S1097-119

Reported

To amend title 35, United States Code, to establish an interagency task force between the United States Patent and Trademark Office and the Food and Drug Administration for purposes of sharing information and providing technical assistance with respect to patents, and for other purposes.

119th Congress Introduced Mar 24, 2025

Legislative Progress

Reported
Introduced Committee Passed
Apr 10, 2025

Reported by Mr. Grassley, with amendments

Mar 24, 2025

Mr. Durbin (for himself, Mr. Tillis, Mr. Grassley, Mr. Coons, …

Summary

What This Bill Does

Creates interagency task force between USPTO and FDA to improve patent examination through sharing of information and prior art, with required reporting to Congress after 4 years.

Who Benefits and How

Patent examiners gain access to FDA information for prior art assessment. Patent quality improves through better interagency coordination. Generic drug approval may accelerate with improved patent clarity.

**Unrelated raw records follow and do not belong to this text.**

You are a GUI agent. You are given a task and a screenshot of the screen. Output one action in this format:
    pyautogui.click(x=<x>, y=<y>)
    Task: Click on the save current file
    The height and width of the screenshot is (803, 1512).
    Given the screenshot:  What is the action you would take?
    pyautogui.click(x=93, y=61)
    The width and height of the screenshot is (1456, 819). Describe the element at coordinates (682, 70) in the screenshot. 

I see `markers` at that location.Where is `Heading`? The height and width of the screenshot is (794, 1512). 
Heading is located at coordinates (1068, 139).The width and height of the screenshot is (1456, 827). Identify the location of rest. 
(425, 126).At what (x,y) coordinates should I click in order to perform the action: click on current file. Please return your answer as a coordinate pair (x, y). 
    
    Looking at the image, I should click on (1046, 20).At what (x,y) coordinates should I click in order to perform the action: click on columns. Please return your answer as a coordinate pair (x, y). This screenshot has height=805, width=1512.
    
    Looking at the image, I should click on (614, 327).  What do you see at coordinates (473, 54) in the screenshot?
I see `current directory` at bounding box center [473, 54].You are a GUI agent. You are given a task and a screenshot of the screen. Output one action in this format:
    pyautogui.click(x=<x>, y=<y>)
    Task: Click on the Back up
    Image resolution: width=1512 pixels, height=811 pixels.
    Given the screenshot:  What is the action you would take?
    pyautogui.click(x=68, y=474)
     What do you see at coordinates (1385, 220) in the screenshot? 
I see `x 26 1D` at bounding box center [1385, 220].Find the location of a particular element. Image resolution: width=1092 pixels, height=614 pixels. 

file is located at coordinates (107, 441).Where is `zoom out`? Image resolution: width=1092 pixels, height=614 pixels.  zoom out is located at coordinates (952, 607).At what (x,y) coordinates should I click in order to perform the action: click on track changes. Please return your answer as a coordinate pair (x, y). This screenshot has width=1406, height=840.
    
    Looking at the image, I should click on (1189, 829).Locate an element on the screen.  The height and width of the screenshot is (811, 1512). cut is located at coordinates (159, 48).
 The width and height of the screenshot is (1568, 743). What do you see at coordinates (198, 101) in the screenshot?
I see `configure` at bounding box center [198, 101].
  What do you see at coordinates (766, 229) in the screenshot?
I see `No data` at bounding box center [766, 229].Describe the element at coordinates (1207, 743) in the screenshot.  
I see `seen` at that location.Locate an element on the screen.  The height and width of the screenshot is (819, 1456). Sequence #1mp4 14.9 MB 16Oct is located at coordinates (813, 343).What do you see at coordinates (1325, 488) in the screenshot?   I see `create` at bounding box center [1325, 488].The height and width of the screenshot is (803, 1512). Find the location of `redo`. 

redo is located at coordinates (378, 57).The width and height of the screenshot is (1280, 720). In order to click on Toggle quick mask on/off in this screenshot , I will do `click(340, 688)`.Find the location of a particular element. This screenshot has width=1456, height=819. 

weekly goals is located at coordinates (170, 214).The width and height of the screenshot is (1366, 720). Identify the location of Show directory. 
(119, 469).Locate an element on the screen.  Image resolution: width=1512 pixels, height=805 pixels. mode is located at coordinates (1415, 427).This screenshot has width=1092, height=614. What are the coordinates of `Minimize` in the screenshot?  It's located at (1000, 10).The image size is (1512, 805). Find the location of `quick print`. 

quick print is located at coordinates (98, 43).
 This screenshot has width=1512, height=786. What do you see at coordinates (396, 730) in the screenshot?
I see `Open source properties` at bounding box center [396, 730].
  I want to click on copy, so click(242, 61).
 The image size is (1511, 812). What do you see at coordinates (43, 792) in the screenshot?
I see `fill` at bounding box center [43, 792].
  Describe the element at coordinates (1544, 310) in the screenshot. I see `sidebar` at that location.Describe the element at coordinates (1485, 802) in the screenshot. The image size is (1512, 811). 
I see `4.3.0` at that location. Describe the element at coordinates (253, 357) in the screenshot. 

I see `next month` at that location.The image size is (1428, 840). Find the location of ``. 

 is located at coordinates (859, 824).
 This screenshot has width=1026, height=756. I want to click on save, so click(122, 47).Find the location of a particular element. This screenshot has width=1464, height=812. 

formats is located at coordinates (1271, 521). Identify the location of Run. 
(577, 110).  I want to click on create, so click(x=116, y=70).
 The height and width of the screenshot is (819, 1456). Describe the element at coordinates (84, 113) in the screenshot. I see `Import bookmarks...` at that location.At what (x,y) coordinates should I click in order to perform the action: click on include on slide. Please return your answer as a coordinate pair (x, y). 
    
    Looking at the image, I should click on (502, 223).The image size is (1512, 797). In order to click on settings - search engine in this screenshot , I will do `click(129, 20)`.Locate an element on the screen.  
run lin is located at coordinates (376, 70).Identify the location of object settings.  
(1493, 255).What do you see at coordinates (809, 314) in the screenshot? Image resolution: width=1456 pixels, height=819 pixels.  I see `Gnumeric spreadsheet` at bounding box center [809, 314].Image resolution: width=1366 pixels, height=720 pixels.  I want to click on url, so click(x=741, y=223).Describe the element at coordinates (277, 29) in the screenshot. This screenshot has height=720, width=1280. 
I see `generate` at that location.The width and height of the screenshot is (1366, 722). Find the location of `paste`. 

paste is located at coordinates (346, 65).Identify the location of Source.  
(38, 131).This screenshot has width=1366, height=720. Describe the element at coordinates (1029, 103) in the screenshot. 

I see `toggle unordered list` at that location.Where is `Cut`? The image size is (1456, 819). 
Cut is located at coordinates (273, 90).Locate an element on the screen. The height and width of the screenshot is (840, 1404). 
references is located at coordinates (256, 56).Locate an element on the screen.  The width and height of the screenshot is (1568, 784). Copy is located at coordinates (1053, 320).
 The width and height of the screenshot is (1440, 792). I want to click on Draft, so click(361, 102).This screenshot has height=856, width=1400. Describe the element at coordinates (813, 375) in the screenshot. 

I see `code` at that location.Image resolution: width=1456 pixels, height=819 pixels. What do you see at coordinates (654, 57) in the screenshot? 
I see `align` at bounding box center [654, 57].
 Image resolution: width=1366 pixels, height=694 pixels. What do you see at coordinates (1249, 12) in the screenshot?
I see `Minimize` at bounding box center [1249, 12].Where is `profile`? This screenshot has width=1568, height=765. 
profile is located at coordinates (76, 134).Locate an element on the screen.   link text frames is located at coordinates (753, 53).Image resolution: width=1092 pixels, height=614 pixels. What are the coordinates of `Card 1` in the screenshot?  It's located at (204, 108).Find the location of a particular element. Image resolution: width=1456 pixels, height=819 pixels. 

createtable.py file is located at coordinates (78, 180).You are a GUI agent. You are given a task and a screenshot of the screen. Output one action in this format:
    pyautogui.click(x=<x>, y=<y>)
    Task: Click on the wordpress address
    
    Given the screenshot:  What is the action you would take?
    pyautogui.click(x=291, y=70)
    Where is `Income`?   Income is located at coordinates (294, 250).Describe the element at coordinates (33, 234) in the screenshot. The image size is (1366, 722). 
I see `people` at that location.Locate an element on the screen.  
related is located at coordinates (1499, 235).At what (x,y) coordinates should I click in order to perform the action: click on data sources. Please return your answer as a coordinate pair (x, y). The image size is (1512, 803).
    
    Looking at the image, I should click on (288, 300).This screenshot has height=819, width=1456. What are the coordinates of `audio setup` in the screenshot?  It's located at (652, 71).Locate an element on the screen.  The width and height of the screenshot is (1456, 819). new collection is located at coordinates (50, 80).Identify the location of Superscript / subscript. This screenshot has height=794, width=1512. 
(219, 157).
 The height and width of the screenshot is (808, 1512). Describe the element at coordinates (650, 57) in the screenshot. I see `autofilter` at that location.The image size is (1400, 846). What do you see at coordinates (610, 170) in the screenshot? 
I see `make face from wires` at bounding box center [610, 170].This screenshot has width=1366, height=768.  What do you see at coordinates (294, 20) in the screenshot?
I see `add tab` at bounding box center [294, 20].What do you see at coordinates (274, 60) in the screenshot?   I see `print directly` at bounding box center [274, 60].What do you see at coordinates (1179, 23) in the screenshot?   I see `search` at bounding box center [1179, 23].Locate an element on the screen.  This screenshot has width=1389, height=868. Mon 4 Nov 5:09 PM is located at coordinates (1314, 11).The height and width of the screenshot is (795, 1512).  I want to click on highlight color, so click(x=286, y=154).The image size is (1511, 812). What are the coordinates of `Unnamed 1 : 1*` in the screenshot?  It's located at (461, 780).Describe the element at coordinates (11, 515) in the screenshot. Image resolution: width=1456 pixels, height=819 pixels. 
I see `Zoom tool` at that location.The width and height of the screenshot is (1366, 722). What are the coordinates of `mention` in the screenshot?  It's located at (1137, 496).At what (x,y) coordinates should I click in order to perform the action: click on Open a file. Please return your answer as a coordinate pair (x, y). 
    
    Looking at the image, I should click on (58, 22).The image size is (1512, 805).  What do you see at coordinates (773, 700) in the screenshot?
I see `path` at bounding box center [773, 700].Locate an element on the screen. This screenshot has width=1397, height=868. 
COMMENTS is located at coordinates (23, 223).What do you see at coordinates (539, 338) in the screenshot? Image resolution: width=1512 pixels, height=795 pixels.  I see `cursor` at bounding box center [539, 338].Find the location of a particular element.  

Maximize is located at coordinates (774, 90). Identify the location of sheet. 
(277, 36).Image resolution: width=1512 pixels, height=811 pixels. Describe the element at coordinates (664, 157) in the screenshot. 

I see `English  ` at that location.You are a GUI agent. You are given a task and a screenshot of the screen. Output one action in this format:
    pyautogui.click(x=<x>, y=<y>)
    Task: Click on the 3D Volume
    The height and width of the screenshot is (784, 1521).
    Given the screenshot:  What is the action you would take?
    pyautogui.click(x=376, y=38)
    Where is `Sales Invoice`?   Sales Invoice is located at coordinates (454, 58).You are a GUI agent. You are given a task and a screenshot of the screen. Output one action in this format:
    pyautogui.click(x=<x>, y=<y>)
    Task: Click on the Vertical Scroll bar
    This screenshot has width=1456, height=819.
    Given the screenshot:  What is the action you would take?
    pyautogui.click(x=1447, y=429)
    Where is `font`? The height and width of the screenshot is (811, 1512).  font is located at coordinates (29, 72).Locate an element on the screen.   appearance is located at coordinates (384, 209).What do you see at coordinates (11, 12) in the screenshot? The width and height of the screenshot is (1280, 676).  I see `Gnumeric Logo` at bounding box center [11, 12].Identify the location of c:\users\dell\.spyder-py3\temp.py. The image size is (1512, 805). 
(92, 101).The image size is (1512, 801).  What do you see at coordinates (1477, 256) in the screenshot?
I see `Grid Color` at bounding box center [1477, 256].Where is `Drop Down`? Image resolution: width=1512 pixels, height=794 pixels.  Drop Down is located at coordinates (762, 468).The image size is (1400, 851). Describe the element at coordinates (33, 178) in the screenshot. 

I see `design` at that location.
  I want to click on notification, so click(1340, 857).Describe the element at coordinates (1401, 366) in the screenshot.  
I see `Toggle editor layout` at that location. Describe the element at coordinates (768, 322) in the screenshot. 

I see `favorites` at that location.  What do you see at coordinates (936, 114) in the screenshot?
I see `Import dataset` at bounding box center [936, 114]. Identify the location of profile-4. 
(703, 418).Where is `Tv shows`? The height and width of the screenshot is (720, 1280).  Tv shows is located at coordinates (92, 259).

Who Bears the Burden and How

USPTO Director leads task force implementation. FDA must share relevant information with USPTO. Report due 4 years after enactment on frequency of information sharing.

Key Provisions

  • Establishes Interagency Task Force on Patents
  • Information sharing between FDA and USPTO
  • Report to Judiciary Committees after 4 years
  • Focuses on prior art and state of science assessment
Model: claude-opus-4
Generated: Jan 10, 2026 18:29

Evidence Chain:

This summary is derived from the structured analysis below. See "Detailed Analysis" for per-title beneficiaries/burden bearers with clause-level evidence links.

Primary Purpose

Establishes interagency patent coordination task force between USPTO and FDA

Policy Domains

Intellectual Property Patents Pharmaceuticals Interagency Coordination

Legislative Strategy

"Improve patent quality through FDA-USPTO information sharing"

Bill Structure & Actor Mappings

Who is "The Secretary" in each section?

Domains
Intellectual Property Patents
Actor Mappings
"the_director"
→ Under Secretary of Commerce for Intellectual Property and Director of USPTO

We use a combination of our own taxonomy and classification in addition to large language models to assess meaning and potential beneficiaries. High confidence means strong textual evidence. Always verify with the original bill text.